→ **Data extract**
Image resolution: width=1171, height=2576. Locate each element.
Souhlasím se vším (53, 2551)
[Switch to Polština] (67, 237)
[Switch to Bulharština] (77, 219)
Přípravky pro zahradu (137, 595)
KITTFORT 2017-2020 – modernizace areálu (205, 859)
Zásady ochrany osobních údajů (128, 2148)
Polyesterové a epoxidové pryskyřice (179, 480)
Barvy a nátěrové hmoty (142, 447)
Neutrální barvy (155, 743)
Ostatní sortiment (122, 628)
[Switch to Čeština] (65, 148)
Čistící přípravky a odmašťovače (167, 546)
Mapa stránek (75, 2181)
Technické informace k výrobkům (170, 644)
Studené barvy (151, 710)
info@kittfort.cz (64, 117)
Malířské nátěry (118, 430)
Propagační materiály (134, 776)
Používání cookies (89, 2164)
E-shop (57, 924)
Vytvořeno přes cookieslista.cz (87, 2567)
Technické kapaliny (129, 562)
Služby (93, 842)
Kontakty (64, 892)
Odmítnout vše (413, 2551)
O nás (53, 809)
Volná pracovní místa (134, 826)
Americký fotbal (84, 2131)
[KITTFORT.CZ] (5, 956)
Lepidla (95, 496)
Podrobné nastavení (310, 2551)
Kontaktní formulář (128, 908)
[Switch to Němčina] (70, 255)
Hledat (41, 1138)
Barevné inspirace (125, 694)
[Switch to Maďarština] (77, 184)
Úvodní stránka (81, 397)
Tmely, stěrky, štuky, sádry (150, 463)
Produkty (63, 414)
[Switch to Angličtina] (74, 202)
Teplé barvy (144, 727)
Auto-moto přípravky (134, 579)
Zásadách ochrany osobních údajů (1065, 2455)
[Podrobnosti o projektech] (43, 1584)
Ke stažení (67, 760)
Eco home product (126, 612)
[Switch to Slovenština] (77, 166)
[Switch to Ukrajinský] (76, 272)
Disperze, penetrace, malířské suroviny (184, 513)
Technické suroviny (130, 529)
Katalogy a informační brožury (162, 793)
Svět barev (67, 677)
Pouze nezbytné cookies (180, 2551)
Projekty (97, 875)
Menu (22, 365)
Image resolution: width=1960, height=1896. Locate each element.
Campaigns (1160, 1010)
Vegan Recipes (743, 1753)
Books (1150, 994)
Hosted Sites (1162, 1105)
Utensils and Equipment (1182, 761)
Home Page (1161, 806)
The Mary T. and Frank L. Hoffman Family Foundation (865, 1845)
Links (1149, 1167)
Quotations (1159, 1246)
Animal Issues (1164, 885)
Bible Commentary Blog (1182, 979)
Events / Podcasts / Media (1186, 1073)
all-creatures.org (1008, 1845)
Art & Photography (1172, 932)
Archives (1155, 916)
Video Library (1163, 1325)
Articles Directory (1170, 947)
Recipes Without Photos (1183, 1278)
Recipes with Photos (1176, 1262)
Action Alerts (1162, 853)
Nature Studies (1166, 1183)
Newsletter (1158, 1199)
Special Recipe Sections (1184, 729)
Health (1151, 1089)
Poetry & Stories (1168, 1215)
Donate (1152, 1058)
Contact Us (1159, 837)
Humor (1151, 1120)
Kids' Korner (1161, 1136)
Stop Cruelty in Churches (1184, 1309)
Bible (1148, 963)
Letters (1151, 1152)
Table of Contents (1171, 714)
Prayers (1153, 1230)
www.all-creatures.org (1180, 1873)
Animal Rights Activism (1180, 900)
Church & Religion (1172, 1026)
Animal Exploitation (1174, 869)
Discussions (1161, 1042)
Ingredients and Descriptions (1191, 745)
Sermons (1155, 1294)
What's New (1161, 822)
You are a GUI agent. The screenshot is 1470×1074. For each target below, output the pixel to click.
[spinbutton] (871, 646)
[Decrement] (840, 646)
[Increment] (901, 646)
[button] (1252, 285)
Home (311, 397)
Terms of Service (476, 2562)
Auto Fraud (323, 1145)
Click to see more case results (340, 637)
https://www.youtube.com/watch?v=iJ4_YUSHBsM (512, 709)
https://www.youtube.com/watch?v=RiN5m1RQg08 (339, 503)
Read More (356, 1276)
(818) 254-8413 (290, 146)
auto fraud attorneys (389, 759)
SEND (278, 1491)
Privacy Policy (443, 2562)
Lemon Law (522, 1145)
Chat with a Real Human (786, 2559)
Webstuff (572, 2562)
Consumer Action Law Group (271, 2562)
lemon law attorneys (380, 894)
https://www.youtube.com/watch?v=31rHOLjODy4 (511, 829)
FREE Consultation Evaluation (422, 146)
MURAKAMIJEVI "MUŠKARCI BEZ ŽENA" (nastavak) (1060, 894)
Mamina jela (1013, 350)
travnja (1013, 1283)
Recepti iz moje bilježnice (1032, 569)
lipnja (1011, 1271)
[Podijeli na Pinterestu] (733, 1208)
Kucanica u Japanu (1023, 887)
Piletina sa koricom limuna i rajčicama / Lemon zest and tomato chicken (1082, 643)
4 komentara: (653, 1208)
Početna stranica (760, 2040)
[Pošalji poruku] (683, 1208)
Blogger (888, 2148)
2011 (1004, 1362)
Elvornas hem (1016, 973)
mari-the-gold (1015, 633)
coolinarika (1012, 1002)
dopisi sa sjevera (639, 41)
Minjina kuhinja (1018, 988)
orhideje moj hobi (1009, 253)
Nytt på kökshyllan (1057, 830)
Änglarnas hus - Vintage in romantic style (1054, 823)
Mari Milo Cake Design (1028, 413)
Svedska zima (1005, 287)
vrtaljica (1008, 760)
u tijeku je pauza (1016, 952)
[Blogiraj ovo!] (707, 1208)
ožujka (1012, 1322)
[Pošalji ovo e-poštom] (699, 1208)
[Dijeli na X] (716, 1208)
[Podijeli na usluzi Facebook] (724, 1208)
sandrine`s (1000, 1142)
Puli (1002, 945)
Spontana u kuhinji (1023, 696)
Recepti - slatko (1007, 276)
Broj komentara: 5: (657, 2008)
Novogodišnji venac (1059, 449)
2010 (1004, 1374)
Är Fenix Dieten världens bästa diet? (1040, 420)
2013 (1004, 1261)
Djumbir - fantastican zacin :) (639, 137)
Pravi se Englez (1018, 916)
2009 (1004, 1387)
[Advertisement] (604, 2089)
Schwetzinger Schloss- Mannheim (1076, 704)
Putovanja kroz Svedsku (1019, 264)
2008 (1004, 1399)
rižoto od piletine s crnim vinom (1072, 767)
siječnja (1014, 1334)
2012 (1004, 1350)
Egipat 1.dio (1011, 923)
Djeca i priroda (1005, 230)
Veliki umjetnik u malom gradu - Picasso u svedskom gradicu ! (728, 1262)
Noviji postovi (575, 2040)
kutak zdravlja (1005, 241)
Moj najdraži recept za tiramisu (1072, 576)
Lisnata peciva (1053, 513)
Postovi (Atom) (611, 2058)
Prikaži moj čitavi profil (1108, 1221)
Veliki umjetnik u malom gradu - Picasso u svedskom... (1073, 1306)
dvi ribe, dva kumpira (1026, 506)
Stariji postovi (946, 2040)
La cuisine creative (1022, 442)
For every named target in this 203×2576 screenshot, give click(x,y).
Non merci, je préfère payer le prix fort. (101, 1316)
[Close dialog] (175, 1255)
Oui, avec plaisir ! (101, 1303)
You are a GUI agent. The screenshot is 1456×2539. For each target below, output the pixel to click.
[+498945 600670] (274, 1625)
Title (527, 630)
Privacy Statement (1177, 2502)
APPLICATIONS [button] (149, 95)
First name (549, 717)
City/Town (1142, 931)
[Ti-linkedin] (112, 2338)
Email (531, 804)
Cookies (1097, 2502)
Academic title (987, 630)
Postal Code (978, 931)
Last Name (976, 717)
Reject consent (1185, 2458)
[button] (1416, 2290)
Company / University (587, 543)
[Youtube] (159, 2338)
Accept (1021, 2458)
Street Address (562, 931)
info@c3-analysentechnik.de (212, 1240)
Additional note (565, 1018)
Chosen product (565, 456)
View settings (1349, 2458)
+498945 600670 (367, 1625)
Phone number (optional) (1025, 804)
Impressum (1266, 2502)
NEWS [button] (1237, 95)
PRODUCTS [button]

→ **Assigned task**
Every line from the start of the listing through the line with "Mapa stránek (75, 2181)" should be reproduced exactly, and no other line.

→ **Answer box**
Image resolution: width=1171, height=2576. Locate each element.
Souhlasím se vším (53, 2551)
[Switch to Polština] (67, 237)
[Switch to Bulharština] (77, 219)
Přípravky pro zahradu (137, 595)
KITTFORT 2017-2020 – modernizace areálu (205, 859)
Zásady ochrany osobních údajů (128, 2148)
Polyesterové a epoxidové pryskyřice (179, 480)
Barvy a nátěrové hmoty (142, 447)
Neutrální barvy (155, 743)
Ostatní sortiment (122, 628)
[Switch to Čeština] (65, 148)
Čistící přípravky a odmašťovače (167, 546)
Mapa stránek (75, 2181)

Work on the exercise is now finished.